L’instabilité actuelle et la situation des finances publiques contribue par ailleurs à des tensions sur les taux souverains, conduisant à un écart moyen d’environ 80 points de base par rapport à l’Allemagne depuis la dissolution de l’Assemblée nationale en juin 2024, contre 40 points en moyenne avant l’annonce. Les PME/TPE craignent que les tensions sur les taux de la dette française affectent leurs conditions de financement. Plus du quart des dirigeants anticipent qu'il leur sera plus difficile d'obtenir des financements, et 31% que le coût des crédits sera plus élevé en raison de la hausse des taux souverains. Pour autant, l’évolution des conditions de financement est un motif très mineur de report ou d’annulation des investissements.

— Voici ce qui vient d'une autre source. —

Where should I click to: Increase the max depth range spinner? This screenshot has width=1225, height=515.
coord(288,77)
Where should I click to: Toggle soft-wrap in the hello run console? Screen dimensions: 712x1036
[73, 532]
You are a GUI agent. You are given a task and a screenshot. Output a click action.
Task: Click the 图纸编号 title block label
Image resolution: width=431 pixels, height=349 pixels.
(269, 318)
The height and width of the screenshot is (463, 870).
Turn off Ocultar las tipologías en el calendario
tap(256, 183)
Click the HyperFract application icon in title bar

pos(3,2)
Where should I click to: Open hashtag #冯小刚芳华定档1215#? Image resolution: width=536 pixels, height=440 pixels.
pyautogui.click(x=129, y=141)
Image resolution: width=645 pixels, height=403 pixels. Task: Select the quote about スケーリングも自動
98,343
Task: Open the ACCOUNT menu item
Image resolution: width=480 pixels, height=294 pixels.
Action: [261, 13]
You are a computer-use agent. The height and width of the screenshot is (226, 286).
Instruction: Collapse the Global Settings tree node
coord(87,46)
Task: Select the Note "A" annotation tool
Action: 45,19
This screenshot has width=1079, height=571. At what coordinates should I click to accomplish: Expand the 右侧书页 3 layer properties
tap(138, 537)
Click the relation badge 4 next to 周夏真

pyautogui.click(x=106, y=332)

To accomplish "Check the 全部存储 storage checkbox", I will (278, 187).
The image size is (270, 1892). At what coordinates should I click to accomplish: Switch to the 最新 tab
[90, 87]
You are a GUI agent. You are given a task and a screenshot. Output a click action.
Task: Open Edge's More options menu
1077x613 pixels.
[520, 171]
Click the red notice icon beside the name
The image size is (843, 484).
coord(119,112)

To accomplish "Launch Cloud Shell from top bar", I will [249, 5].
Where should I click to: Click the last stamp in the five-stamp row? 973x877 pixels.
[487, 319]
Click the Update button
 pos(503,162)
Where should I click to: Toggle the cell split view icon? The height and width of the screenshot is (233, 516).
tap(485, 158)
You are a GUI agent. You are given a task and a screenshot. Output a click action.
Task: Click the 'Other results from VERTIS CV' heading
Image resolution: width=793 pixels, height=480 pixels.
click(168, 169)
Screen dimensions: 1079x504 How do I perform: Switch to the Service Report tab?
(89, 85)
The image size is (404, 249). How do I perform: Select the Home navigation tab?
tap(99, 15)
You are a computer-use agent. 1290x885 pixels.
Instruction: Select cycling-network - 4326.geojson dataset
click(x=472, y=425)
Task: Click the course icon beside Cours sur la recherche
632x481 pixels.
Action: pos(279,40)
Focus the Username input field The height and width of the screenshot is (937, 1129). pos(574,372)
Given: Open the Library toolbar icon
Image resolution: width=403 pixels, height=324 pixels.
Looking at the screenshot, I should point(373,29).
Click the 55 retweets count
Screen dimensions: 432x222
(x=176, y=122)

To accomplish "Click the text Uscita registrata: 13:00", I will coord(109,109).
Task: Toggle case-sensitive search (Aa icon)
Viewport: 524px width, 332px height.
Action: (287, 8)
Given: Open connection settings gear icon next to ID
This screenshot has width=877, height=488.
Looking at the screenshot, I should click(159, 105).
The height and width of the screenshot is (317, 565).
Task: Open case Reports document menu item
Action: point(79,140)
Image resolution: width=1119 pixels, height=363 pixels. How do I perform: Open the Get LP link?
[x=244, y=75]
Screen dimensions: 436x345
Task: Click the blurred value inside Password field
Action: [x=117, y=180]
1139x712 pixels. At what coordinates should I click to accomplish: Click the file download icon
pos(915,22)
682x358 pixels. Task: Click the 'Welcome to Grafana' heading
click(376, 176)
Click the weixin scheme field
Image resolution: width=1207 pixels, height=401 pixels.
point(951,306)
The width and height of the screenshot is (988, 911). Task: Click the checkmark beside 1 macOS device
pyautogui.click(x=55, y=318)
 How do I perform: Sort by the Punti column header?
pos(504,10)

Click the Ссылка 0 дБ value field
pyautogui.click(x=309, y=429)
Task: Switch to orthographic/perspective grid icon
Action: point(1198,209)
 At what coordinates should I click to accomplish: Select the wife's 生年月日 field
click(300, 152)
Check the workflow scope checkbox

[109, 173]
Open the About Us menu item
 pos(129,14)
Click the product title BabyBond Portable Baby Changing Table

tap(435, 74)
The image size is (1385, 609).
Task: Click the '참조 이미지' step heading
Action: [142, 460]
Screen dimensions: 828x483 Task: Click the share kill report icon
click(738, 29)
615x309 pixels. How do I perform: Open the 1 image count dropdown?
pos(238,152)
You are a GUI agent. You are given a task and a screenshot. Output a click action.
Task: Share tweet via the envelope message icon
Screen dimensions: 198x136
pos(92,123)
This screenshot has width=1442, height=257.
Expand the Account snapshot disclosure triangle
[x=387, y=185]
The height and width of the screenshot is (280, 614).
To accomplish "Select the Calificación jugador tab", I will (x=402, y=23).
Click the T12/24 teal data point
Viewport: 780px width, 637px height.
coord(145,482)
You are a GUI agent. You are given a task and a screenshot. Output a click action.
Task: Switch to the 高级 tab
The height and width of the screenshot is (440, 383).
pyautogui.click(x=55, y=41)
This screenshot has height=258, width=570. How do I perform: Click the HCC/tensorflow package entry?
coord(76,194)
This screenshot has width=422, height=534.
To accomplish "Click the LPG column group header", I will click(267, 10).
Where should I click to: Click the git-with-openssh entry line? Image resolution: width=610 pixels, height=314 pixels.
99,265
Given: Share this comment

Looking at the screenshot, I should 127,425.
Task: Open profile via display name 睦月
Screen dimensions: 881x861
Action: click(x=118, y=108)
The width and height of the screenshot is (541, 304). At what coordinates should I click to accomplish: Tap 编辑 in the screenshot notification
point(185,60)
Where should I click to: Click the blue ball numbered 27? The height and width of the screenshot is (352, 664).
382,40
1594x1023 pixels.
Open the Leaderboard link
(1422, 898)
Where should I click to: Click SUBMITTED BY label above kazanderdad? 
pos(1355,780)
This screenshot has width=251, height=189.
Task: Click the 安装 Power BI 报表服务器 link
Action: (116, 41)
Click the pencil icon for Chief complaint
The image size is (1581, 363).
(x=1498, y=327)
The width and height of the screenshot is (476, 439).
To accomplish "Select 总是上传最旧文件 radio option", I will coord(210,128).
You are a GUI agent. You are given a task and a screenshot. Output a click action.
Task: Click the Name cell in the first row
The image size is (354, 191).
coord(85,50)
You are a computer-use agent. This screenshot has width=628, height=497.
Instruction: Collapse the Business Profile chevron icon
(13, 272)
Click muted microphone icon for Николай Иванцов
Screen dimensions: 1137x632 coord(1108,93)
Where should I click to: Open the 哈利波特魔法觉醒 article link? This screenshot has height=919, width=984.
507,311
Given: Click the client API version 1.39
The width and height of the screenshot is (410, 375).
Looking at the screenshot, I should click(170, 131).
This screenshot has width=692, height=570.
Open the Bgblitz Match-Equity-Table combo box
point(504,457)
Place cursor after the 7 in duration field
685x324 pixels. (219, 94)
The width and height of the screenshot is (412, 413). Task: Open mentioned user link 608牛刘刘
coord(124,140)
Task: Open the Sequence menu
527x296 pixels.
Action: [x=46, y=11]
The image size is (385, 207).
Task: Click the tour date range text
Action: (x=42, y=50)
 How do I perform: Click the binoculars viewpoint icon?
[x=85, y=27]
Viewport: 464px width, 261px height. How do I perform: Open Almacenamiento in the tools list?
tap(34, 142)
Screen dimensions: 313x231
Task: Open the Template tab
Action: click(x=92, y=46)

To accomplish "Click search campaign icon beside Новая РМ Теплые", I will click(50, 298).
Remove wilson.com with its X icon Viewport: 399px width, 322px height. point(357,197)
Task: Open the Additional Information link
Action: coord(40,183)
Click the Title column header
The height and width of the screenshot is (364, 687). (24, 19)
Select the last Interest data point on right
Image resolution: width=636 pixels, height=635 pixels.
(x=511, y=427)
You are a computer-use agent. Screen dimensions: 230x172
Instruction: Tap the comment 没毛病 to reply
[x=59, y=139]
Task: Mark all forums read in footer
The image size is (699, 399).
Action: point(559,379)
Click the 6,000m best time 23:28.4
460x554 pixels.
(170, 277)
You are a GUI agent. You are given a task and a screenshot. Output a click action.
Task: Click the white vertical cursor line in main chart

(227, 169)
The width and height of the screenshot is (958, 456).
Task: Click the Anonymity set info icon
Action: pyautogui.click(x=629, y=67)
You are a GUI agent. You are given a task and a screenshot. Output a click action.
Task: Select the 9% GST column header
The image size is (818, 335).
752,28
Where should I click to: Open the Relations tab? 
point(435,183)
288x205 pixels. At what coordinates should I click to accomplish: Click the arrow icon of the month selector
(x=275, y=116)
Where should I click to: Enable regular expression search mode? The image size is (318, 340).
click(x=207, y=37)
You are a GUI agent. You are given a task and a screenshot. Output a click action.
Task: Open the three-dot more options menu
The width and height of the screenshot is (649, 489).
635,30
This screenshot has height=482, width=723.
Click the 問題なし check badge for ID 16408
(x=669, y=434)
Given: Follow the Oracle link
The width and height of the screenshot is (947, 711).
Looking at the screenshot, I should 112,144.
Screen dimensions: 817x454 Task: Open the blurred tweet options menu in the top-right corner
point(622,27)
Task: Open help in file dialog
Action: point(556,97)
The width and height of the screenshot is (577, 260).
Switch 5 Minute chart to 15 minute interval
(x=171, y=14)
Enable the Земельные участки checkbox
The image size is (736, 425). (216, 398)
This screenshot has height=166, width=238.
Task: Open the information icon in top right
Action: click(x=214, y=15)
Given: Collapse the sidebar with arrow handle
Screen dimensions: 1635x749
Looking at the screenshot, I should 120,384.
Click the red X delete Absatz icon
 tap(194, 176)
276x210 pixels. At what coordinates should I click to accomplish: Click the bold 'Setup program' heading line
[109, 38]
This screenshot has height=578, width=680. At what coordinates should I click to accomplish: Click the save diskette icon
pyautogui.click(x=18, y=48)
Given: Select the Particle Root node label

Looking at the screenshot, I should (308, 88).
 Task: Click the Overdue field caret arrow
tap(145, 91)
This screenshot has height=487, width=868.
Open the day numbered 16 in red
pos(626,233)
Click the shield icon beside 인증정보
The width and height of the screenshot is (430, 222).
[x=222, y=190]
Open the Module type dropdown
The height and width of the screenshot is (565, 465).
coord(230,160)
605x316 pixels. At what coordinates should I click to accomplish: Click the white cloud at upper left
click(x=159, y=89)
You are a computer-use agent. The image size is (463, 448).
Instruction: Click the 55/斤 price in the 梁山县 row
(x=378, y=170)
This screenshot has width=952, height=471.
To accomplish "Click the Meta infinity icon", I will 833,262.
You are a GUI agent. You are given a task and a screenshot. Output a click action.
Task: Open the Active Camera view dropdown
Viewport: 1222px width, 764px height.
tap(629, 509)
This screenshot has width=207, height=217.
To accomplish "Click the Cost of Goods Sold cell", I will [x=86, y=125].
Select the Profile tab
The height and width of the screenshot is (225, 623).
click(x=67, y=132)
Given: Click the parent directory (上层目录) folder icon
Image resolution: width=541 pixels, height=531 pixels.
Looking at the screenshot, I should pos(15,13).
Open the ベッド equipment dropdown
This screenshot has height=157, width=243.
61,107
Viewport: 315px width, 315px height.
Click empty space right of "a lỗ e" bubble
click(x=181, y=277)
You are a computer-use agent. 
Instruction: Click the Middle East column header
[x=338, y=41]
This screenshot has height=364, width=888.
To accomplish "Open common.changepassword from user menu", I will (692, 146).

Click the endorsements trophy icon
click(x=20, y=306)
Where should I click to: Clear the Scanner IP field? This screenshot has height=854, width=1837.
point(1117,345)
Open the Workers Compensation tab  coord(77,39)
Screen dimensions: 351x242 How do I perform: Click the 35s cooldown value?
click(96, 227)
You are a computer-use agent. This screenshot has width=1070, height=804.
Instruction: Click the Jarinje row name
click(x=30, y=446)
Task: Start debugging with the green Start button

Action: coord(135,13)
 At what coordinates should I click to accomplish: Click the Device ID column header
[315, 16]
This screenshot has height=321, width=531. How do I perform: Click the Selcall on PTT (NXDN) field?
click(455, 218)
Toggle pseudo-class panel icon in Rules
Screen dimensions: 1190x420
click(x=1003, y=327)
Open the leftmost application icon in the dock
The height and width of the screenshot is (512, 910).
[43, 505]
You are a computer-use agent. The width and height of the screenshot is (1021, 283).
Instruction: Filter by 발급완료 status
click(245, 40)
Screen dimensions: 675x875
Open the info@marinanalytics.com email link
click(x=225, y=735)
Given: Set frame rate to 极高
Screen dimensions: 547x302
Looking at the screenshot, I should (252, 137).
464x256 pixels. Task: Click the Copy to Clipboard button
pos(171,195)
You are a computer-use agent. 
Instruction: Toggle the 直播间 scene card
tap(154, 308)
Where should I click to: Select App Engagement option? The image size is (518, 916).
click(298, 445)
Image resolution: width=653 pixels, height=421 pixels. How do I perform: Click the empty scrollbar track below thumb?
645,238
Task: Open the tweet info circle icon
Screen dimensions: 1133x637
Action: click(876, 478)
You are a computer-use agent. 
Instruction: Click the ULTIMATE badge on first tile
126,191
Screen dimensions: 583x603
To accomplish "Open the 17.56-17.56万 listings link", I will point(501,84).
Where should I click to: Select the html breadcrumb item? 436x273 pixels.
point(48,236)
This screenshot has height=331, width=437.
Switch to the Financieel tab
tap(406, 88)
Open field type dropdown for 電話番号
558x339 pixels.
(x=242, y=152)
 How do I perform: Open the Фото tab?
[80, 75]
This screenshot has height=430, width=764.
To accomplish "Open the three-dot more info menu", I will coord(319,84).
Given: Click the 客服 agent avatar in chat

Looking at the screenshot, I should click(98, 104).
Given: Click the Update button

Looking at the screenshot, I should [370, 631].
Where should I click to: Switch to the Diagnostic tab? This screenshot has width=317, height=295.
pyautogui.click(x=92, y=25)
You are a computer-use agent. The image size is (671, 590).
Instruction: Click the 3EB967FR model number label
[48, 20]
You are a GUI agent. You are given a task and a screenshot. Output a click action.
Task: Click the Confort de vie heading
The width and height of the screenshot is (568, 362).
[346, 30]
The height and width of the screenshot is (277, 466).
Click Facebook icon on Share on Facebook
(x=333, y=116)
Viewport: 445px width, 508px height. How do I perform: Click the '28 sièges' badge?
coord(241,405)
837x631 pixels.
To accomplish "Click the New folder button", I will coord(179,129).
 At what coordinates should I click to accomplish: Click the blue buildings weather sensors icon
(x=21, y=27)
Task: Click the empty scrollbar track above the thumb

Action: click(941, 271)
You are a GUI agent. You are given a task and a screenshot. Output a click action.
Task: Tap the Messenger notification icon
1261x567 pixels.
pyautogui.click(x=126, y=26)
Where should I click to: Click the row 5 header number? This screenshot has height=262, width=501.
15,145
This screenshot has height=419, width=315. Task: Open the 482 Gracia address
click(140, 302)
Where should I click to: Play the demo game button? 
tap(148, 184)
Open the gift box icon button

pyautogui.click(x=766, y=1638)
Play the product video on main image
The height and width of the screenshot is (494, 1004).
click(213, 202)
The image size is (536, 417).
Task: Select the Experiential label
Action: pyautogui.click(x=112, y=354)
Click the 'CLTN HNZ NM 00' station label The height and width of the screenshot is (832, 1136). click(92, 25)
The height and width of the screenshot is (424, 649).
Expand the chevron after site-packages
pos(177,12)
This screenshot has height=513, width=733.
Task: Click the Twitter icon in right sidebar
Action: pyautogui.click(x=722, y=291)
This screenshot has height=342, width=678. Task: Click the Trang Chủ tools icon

Des leviers existent néanmoins pour rehausser le moral des dirigeants. Plus des deux tiers des dirigeants estiment qu’une meilleure visibilité sur les comptes publics est indispensable pour restaurer la confiance et près de la moitié (47%) le retour de la confiance des ménages comme condition essentielle à la reprise. Si le contexte international apparaît secondaire face aux enjeux domestiques, plus d’un tiers des dirigeants jugent que la détente des tensions géopolitiques et commerciales serait un facteur déterminant. Enfin, 28% pointent le besoin d’une stabilité réglementaire accrue pour redonner de la visibilité et encourager l’investissement.
Néanmoins, 34% des dirigeants de PME/TPE estiment que leur activité se porte mieux que ne le laisse penser le contexte politique et médiatique, tandis que 40% considèrent que ce climat est cohérent avec ce qu’ils perçoivent à l’échelle de leur entreprise. Cette situation "réelle" semble un peu plus balancée que les craintes liées à l’incertitude exprimées dans les résultats précédents.
* Les réponses apportées par les chefs d’entreprise au questionnaire transmis par Bpifrance et Rexecode ont été collectées entre le 13 et le 24 octobre 2025 ; plus de 1100 réponses ont été recueillies.